Teen Drag Racing
Bradley Mullins and David Phillips revved up their engines after stopping at a traffic light in Johnson City, Tennessee. Mullins, age 19, was speeding at 130 mph when his black Mustang crashed into a Honda CPV driven by a high school homecoming queen and her friend. One girl died and the other suffered burns over 30% of her body. Drag racers Mullins and Phillips were convicted of reckless homicide.
Jeremy Swanson, age 16, was racing his Honda Civic against a car driven by his friend, Michael Gurtovoy, in Santa Rosa, California. When Jeremy failed to negotiate a turn at over 100 mph, he smashed his car into a tree, breaking the car in two and killing himself immediately. Michael served a year in prison for manslaughter.
American teenagers like speed and they like to race their cars. Drag racing is universal: teens in rural and urban areas do it. Some races happen spontaneously; others are planned events with spectators. Most happen late at night. When a crash occurs, everyone disappears, making it impossible to determine if the crash was a result of a drag race.
Drag racing began when people first started driving in the 1920s – the term comes from racing “the main drag” of a town. By the 1930s, there were car-racing clubs centered near the dry lakes of California, where most drag races occurred. The sport really became popular in the early 1950s, when millions of American men returned home from World War II as skilled mechanics who built the first “hot rods.” Teenagers, inspired by movies like “Rebel Without A Cause,” began to race cars on the street for fun and excitement, and this holds true today.
“They see stunts in movies and say, ‘Wow! I can do that with my car,’” said Max Hartley, of the California Highway Patrol. “They don’t realize that these are movie sets with stunt drivers on closed streets, and that we won’t tolerate it.”
Teenagers have an accident rate that is four times that of adults. However, more are surviving accidents because of successful campaigns for seat belts and against drunk driving, and because more states have passed “graduated driver’s licensing,” which often restricts teen driving to daytime. However, it is hard to control teenage speeders. About 45% of teen driving fatalities involve speeding, and a recent insurance survey attributes 21% of auto crashes to drag racing.
It is difficult for police to stop drag racers because they race at night in unpopulated areas with little police presence. Daytime officers will sometimes alert night patrols to car skids and other evidence of drag racing, so the night police can better monitor certain areas.
Some jurisdictions like New York are increasing the penalties against drag racing, raising it from a misdemeanor to a felony and requiring parents to come to court with their teens. Other jurisdictions are holding legal races, such as “Beat the Heat” races in California, which pit teen drivers against police cars. The National Hot Rod Association operates a “Street Legal” program in which drivers race family cars.

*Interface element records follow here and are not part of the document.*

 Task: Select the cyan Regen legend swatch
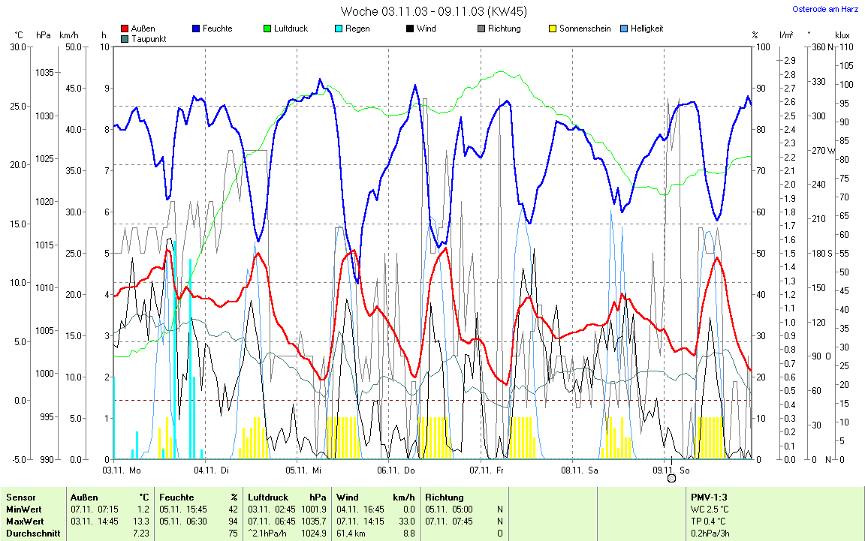point(339,29)
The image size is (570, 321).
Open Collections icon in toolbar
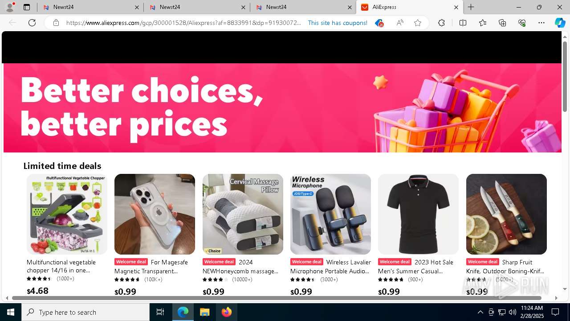[x=502, y=23]
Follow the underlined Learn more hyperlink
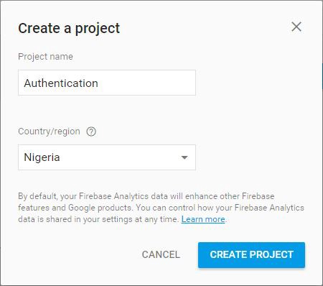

If you suspect your teen is drag racing, there are things you can do. Do not allow your teen to drive at night. Consider buying a “Drive Cam,” a device that fits on your child’s rear view mirror. If your child accelerates suddenly, the device sends you a computer alert. It also films everything that happens when the car is moving. Another device is a “key fob,” which keeps track of how many miles your child drives each time he takes out the car, and has a foolproof mechanism that disallows cheating. If your teen is determined to be “fast and furious,” you might consider legal racing.